The task
Pictures are not part of the copy. Write out exactly the lines from the line with "Task: Open the notifications bell" through the end of the entries below.

[Dataset records]
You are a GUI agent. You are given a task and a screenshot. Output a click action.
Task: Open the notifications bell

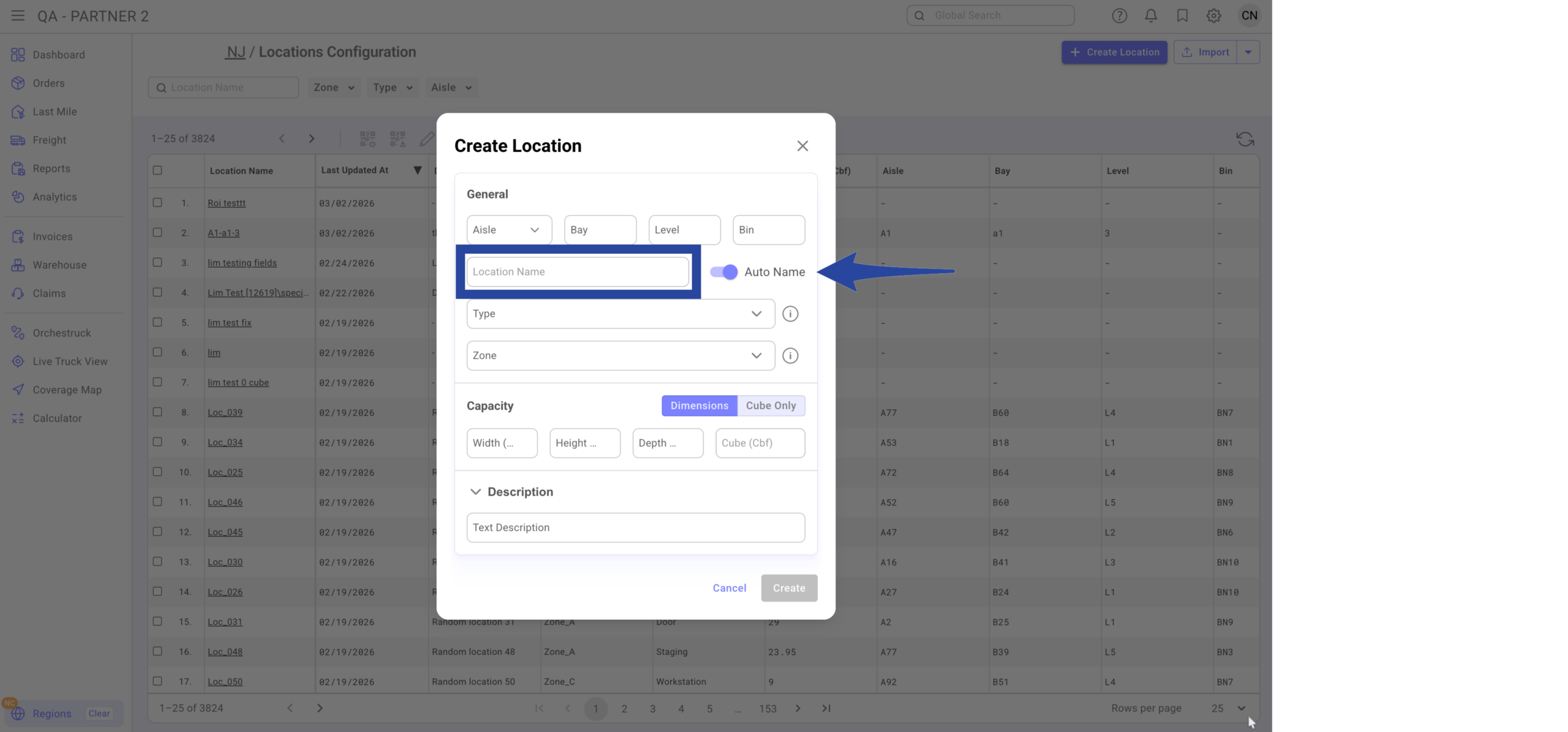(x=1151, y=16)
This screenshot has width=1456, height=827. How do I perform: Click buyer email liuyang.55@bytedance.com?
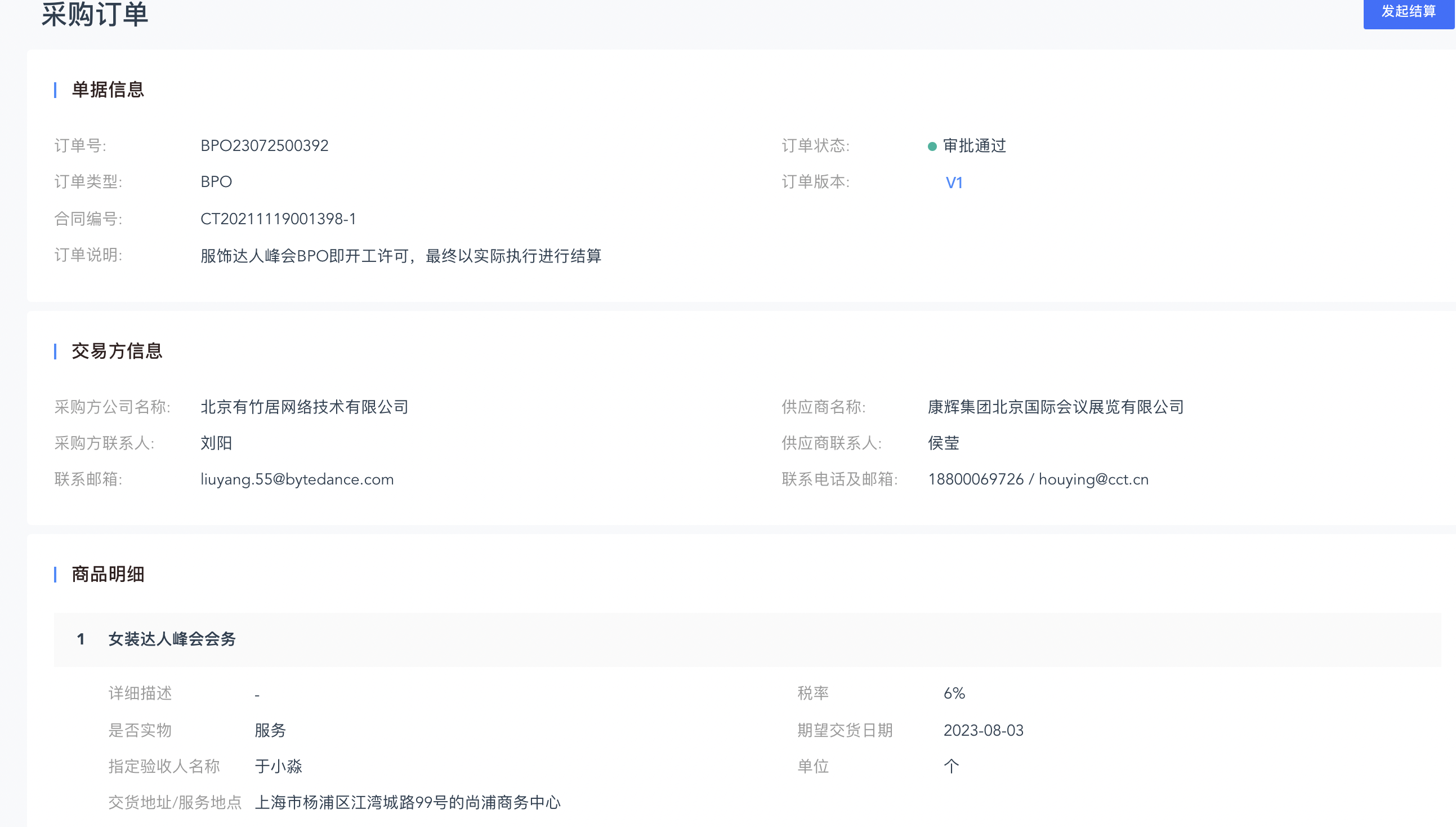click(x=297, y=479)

Result of the exercise
Task: Open the notifications bell

(x=1151, y=16)
This screenshot has width=1456, height=827. How do I perform: Click buyer email liuyang.55@bytedance.com?
click(x=297, y=479)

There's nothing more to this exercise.